Everyone who reads VMblog knows
how bad most enterprise network security can be. It's a $100 billion annual
industry of products and services that fails every day. That kind of miserable
track record wouldn't work in any other industry.
When Google got breached in
2009, at the hands of alleged China state actors, the Web giant realized that
perimeter security was an oxymoron. There is no such thing as reliable
perimeter security. Google started all over again and developed a security and
identity architecture it called BeyondCorp.
ScaleFT, founded by former
Rackspace executives whose own corporate network was also breached in 2009,
today announced a $2 million seed funding round and unveiled its own "Zero
Trust" platform for companies to achieve their own BeyondCorp-inspired security
architecture.
I spoke to Ivan Dwyer, VP of products, to learn more.
VMblog: To kick things off, can you tell VMblog readers a bit more about your product?
Ivan Dwyer: The ScaleFT Platform is a real-world implementation of a Zero Trust
architecture similar to Google's BeyondCorp. Our products are used for both
privileged access to infrastructure resources, and employee access to corporate
web applications. Our founding team was witness to the Operation Aurora attacks
while working at Rackspace, and felt that the correct response was not to
follow tradition by bolstering the perimeter defenses with more firewalls and
VPNs. As it turned out, Google agreed with that sentiment and thus began their
BeyondCorp initiative.
After our company was formed and the initial product was
built, Google released their first BeyondCorp paper, which closely paralleled
our own thinking. It wasn't until Google published the second paper, however,
when it became clear that the architecture was closely aligned with ours. We
are believers in the BeyondCorp framework and there is no better validation
that Zero Trust works than Google's success in avoiding breaches of its own
networks.
VMblog: How do you get Zero Trust to work for data center, cloud infrastructure, and
SaaS? How do you manage identity?
Dwyer: We see the definition of identity changing with Zero Trust. It's no longer just
an employee record, it's the combination of a user plus their device at a
specific point in time. To handle all environments, our approach is to decouple
as much of the decision-making logic as possible to the cloud, keeping the
identity governance as no more than a system of record. We know that many
enterprises run Active Directory on-premises, and have no plans to migrate to
the cloud any time soon. This means we need to build native integrations for
all identity providers to handle the user authentication process. We handle
authorization through the ScaleFT Access Fabric, a globally distributed system
that performs real-time policy-driven decision making based on dynamic user and
device conditions.
VMblog: VPNs are how enterprises provide secure access to corporate networks. How do
you encourage user adoption with a new security technology? And doesn't it make
access unwieldy, hamper performance?
Dwyer: We see the VPN market being disrupted by
Zero Trust, not simply because the network is a poor determination of trust in
the cloud, but also because the end user experience is terrible. When done
right, like Google did with BeyondCorp, a Zero Trust implementation provides
better security that is actually loved by the users. They found that IT support
tickets dropped drastically once implemented, which any company would want.

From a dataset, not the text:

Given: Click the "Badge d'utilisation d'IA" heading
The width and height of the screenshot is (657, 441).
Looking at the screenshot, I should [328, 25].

It's the architecture of Zero Trust that supports this improved environment,
with the access controls themselves driving the experience.
We built our Access
Fabric to make lightning-fast authorization decisions without getting in the
way of the user's workflow. It's our goal to make that decision-making process
easily understood by everyone in the company, so that the policies actually
help improve every employee's overall security posture. For example, when you
get locked out by your company's VPN, you rarely know why, and will do
everything you can to circumvent it. With a well-crafted Zero Trust
implementation, a policy that states a user must keep their device up-to-date
to access an internal application can easily provide the right self-remediation
messaging. This feedback loop is something we pay close attention to with our
own Zero Trust products.
VMblog: Finally, can you walk us through how your access controls work?
Dwyer: Every request to a
protected resource, server or web app, flows through a centralized access
gateway that performs the authentication against the identity provider and
authorization against the access policies. Our policy framework factors in a
number of user and device factors, such as whether the OS is up-to-date or is
the disk encrypted. We operate our own PKI as part of the platform, which
issues an ephemeral credential for each verified request, and opens an
encrypted channel with the resource for a secure session. We support SSH and
RDP for server access, and HTTPS for web access, streamlining the end user
experience without any additional configuration or patching.
The ScaleFT
platform enables companies to achieve their own BeyondCorp-inspired security
architecture by authenticating, authorizing, and encrypting every request to a
protected resource, with the decision being made in real-time based on what is
known about the user and the device.